▶ What the task asks
Copy out every line of the rows below word for word, leaving out the pictures.

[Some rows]
= = =

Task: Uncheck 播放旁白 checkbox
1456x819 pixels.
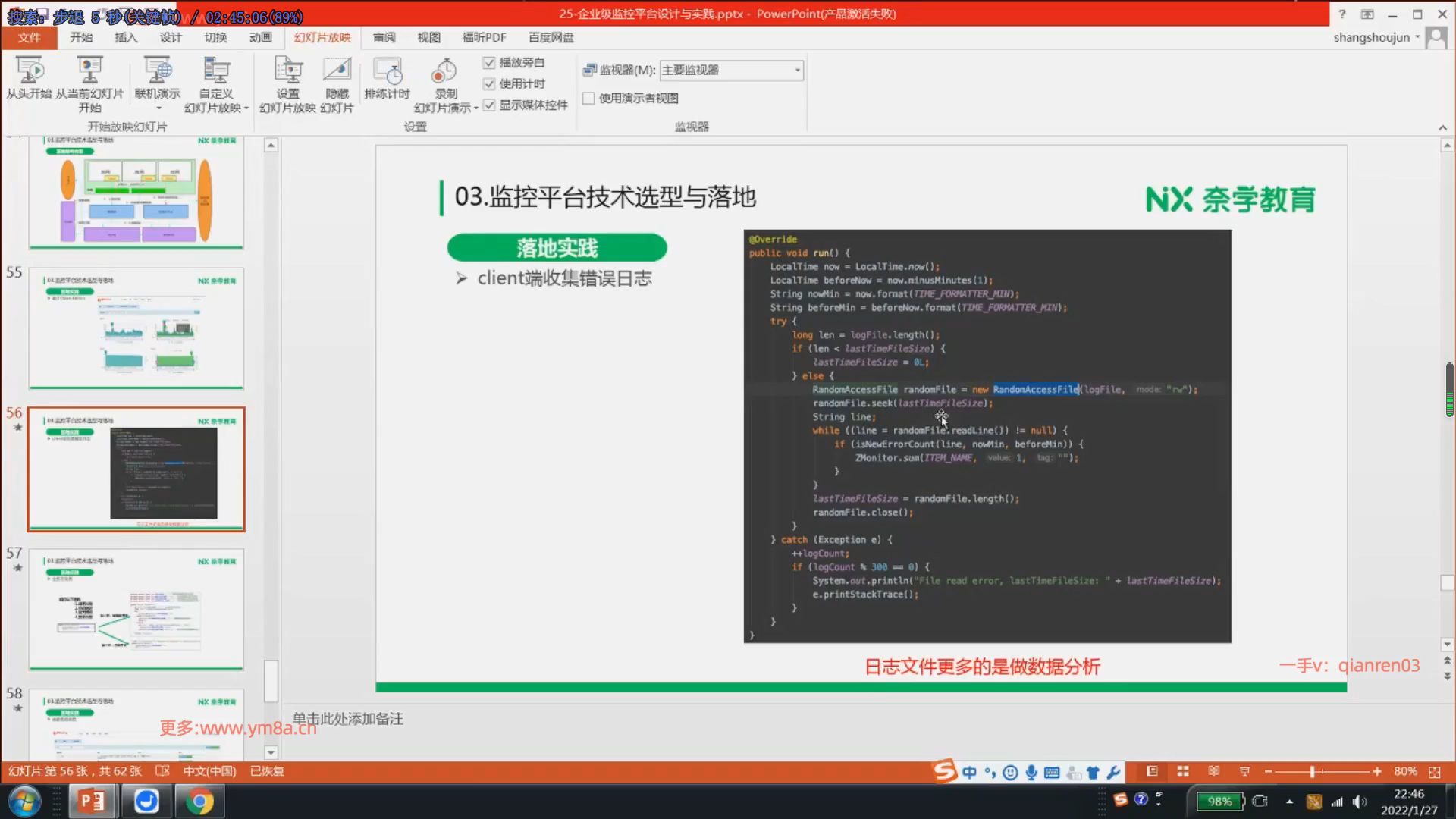Action: (489, 63)
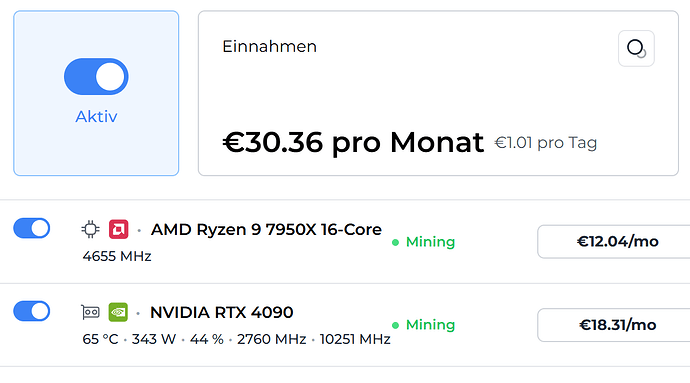
Task: Toggle the main Aktiv mining switch
Action: pyautogui.click(x=96, y=77)
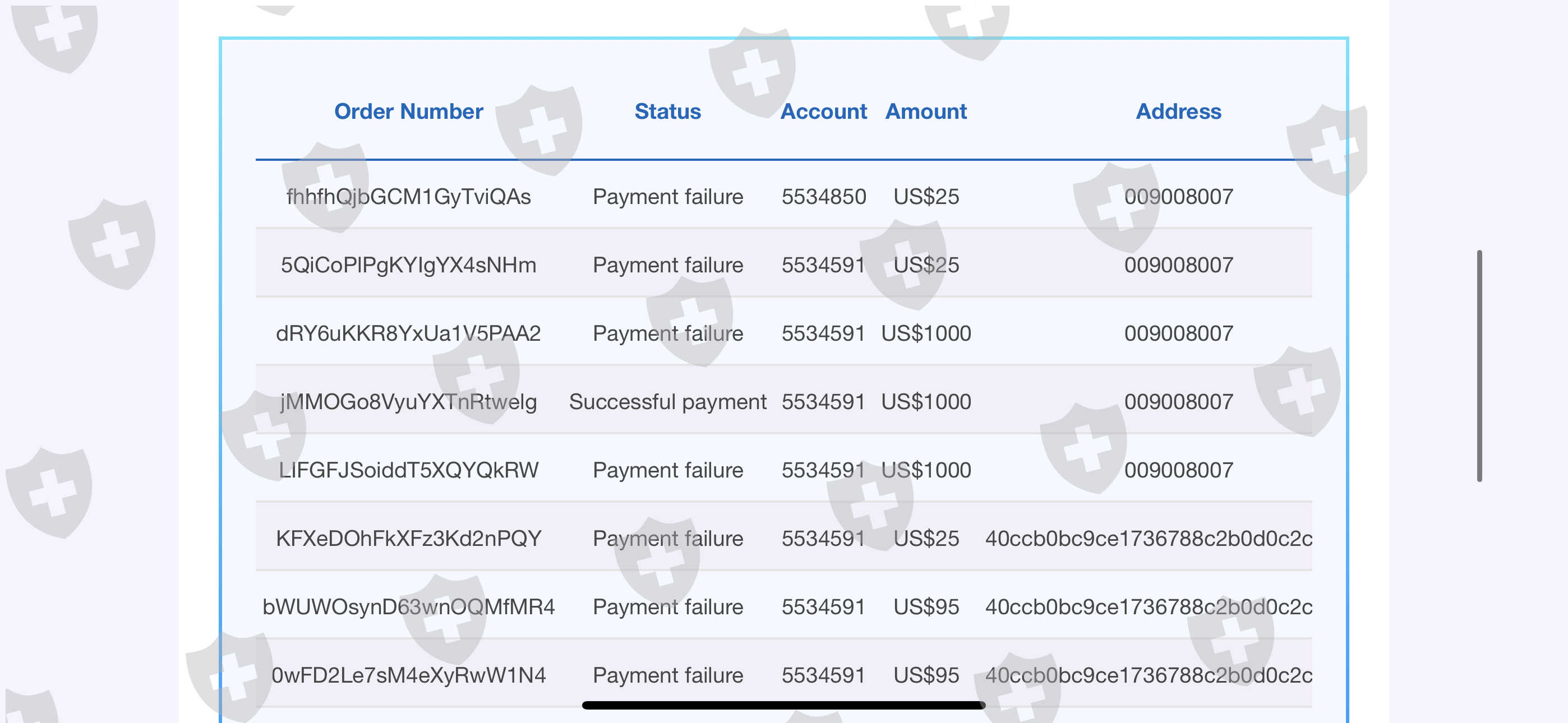This screenshot has height=723, width=1568.
Task: Open order KFXeDOhFkXFz3Kd2nPQY
Action: (x=408, y=539)
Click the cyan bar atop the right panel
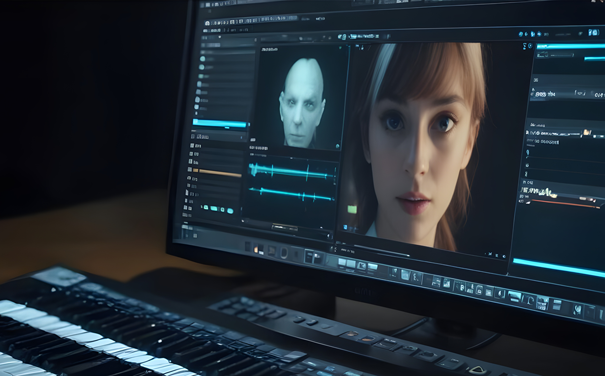Viewport: 605px width, 376px height. point(571,46)
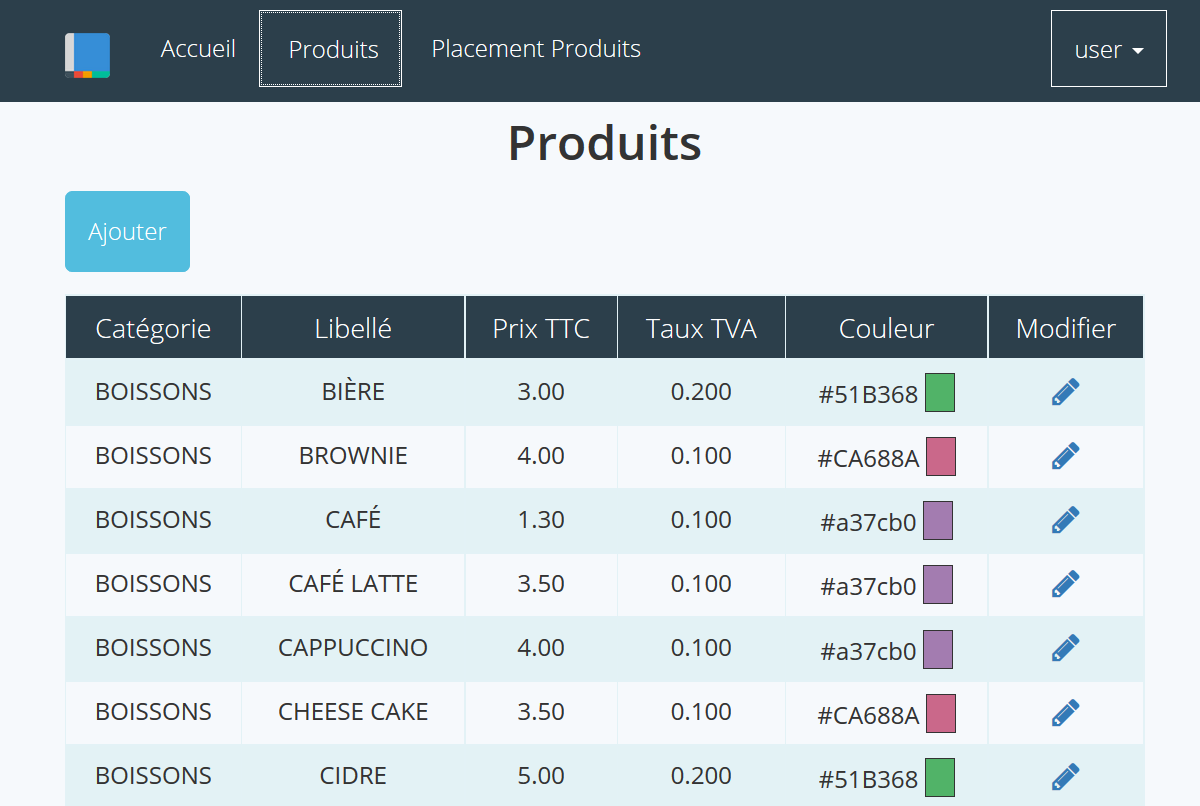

= = =

▶ Solution for this task
Task: Uncheck 播放旁白 checkbox
1456x819 pixels.
Action: (489, 63)
Task: Toggle the main Aktiv mining switch
Action: pyautogui.click(x=96, y=77)
This screenshot has height=723, width=1568.
Task: Open order KFXeDOhFkXFz3Kd2nPQY
Action: (x=408, y=539)
Click the cyan bar atop the right panel
Viewport: 605px width, 376px height. point(571,46)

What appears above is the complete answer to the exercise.